** Materials provided follows **

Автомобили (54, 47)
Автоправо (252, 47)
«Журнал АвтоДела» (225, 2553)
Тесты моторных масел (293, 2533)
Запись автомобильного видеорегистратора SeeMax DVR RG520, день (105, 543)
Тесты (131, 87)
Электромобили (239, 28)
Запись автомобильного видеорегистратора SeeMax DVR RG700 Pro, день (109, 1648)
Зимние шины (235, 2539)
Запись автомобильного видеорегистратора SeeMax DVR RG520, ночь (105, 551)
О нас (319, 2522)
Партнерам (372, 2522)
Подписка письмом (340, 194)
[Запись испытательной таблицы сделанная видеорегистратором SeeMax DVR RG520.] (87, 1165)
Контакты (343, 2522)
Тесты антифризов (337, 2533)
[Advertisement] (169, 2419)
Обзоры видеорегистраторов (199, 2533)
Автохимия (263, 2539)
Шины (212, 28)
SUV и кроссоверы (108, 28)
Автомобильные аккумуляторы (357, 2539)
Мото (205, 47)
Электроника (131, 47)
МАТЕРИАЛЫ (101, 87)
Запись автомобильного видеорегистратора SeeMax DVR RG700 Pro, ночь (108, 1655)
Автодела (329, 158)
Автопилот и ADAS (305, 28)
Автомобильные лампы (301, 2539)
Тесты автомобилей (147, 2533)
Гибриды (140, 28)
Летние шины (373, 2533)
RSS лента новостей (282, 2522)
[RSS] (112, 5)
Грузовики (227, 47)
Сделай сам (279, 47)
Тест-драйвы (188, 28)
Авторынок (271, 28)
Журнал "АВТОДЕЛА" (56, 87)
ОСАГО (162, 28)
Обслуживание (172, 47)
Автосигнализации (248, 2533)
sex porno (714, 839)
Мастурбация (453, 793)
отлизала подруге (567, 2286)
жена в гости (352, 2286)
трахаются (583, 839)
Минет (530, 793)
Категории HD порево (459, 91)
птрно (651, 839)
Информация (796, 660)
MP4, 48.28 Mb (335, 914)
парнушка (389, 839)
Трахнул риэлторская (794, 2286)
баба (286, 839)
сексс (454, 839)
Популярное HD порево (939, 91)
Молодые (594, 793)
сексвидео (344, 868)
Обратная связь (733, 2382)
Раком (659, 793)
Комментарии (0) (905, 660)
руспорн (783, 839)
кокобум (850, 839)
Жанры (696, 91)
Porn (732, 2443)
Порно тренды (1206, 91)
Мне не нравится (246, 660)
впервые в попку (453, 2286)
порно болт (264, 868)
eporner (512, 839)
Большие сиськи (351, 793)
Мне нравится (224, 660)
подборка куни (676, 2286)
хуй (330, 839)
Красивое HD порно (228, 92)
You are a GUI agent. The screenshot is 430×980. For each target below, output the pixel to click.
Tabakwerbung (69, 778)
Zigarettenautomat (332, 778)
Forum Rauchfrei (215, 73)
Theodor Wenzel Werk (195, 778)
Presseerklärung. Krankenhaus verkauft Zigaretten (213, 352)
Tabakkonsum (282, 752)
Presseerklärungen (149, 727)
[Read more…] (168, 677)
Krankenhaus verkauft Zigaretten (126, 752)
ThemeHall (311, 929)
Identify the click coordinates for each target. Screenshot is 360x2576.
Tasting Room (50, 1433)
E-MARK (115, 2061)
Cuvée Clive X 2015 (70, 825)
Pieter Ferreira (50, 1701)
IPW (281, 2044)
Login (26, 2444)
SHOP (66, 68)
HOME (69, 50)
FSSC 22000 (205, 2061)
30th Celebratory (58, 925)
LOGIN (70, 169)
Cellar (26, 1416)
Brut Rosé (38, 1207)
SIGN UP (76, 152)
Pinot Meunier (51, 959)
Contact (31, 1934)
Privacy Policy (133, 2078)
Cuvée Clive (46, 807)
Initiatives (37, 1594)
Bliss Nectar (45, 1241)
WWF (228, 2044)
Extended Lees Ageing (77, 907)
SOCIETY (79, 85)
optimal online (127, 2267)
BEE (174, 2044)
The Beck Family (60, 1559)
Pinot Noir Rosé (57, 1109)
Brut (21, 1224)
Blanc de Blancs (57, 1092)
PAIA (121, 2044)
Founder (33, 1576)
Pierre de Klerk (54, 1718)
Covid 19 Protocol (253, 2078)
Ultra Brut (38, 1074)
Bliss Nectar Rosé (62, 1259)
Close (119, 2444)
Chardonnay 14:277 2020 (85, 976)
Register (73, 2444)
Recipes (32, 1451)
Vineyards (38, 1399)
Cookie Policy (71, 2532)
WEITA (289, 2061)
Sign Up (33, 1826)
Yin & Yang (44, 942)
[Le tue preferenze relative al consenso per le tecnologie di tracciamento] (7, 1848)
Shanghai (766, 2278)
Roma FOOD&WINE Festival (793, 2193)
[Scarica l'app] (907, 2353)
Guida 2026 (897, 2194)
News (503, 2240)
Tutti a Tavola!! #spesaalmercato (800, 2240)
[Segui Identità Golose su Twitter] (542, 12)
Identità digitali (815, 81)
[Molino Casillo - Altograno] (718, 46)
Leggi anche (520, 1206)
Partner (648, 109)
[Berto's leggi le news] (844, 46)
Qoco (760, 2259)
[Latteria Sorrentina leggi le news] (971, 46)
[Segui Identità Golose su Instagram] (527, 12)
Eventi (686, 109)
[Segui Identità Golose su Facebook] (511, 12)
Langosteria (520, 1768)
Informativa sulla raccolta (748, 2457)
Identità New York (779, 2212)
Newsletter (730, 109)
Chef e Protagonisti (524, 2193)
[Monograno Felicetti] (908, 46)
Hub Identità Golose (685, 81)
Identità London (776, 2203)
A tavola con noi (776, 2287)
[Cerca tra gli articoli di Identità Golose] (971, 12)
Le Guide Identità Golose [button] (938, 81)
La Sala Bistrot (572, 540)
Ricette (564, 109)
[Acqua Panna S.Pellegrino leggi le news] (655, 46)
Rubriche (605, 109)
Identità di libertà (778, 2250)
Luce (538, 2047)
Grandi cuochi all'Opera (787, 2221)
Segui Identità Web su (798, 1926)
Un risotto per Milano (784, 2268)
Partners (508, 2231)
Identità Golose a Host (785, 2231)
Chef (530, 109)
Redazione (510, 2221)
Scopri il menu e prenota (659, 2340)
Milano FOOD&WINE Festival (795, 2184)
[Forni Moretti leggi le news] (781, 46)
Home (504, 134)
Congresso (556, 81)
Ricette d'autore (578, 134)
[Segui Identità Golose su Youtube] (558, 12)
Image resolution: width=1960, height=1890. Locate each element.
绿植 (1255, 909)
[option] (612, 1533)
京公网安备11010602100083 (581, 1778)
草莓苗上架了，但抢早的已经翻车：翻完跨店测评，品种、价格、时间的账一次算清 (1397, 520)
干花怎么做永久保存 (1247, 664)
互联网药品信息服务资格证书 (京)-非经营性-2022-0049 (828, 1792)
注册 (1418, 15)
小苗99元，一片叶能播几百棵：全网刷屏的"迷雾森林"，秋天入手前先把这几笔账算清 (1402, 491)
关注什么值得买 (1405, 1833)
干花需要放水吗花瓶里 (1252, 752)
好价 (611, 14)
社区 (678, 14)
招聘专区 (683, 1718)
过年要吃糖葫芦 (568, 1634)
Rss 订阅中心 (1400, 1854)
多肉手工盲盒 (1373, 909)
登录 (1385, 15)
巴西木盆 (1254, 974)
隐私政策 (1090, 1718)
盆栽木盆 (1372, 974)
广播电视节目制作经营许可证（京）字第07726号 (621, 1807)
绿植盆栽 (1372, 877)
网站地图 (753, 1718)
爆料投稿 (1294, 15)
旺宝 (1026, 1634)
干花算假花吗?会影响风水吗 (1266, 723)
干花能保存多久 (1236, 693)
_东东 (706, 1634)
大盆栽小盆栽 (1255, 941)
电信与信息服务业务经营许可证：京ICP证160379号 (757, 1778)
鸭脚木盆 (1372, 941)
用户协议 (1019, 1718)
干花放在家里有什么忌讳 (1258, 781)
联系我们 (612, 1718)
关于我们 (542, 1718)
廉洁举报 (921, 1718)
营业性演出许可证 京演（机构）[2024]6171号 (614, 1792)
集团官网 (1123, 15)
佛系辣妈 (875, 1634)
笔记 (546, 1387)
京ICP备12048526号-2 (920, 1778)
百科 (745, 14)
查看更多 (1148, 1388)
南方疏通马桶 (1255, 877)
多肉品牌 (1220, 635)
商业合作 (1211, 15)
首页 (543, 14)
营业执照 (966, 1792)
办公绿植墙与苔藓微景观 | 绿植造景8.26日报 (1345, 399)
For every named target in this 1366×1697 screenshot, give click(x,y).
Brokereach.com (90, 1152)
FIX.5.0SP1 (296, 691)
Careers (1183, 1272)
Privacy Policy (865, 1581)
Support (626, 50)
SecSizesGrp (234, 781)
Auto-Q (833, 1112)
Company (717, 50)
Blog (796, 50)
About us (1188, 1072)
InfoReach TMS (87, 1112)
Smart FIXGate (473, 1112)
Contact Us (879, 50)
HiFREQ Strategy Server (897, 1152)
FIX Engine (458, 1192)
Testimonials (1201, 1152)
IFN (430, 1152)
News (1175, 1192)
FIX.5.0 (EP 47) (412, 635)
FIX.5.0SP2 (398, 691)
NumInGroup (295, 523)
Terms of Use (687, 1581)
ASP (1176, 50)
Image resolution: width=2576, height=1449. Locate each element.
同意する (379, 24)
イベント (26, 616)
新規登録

** End of Materials provided **

▶ [What you are asked to do]:
Take the listing above and repeat exactly the lines from the one containing "Bliss Nectar Rosé (62, 1259)" through the one containing "Shanghai (766, 2278)", both included.

▶ [Result for this exercise]:
Bliss Nectar Rosé (62, 1259)
Close (119, 2444)
Chardonnay 14:277 2020 (85, 976)
Register (73, 2444)
Recipes (32, 1451)
Vineyards (38, 1399)
Cookie Policy (71, 2532)
WEITA (289, 2061)
Sign Up (33, 1826)
Yin & Yang (44, 942)
[Le tue preferenze relative al consenso per le tecnologie di tracciamento] (7, 1848)
Shanghai (766, 2278)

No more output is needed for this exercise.